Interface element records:
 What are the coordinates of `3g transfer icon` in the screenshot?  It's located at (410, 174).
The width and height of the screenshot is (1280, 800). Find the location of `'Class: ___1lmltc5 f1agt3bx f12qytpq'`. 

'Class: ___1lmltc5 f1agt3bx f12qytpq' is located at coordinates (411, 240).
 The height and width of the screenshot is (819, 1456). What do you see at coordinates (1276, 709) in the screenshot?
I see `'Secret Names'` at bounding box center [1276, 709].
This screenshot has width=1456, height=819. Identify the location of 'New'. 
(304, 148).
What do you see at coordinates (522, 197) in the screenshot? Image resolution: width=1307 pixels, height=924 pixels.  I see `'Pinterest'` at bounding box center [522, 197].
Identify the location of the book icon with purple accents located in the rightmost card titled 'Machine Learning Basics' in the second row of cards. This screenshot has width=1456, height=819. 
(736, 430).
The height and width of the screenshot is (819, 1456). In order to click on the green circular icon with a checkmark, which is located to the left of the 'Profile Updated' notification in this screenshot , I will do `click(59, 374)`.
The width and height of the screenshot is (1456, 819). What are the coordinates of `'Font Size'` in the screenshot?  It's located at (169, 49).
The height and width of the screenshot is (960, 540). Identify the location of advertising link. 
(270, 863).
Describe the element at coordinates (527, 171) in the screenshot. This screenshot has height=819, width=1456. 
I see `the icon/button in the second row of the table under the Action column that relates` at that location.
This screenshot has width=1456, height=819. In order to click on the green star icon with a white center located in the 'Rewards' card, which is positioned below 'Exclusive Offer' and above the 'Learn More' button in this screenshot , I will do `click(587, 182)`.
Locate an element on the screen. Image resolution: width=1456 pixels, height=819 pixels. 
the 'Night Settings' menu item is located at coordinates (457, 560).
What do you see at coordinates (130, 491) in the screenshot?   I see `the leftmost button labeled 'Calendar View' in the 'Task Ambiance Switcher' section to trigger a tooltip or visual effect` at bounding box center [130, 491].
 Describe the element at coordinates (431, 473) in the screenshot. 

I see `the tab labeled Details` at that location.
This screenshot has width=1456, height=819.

__Your task__. Rewrite all the records above with "Identify the location of" replaced by "Give the position of" wherever it occurs. Change nothing else.

__Finished answer__.
 What are the coordinates of `3g transfer icon` in the screenshot?  It's located at (410, 174).
The width and height of the screenshot is (1280, 800). Find the location of `'Class: ___1lmltc5 f1agt3bx f12qytpq'`. 

'Class: ___1lmltc5 f1agt3bx f12qytpq' is located at coordinates (411, 240).
 The height and width of the screenshot is (819, 1456). What do you see at coordinates (1276, 709) in the screenshot?
I see `'Secret Names'` at bounding box center [1276, 709].
This screenshot has width=1456, height=819. Give the position of 'New'. 
(304, 148).
What do you see at coordinates (522, 197) in the screenshot? Image resolution: width=1307 pixels, height=924 pixels.  I see `'Pinterest'` at bounding box center [522, 197].
Give the position of the book icon with purple accents located in the rightmost card titled 'Machine Learning Basics' in the second row of cards. This screenshot has width=1456, height=819. 
(736, 430).
The height and width of the screenshot is (819, 1456). In order to click on the green circular icon with a checkmark, which is located to the left of the 'Profile Updated' notification in this screenshot , I will do `click(59, 374)`.
The width and height of the screenshot is (1456, 819). What are the coordinates of `'Font Size'` in the screenshot?  It's located at (169, 49).
The height and width of the screenshot is (960, 540). Give the position of advertising link. 
(270, 863).
Describe the element at coordinates (527, 171) in the screenshot. This screenshot has height=819, width=1456. 
I see `the icon/button in the second row of the table under the Action column that relates` at that location.
This screenshot has width=1456, height=819. In order to click on the green star icon with a white center located in the 'Rewards' card, which is positioned below 'Exclusive Offer' and above the 'Learn More' button in this screenshot , I will do `click(587, 182)`.
Locate an element on the screen. Image resolution: width=1456 pixels, height=819 pixels. 
the 'Night Settings' menu item is located at coordinates (457, 560).
What do you see at coordinates (130, 491) in the screenshot?   I see `the leftmost button labeled 'Calendar View' in the 'Task Ambiance Switcher' section to trigger a tooltip or visual effect` at bounding box center [130, 491].
 Describe the element at coordinates (431, 473) in the screenshot. 

I see `the tab labeled Details` at that location.
This screenshot has width=1456, height=819.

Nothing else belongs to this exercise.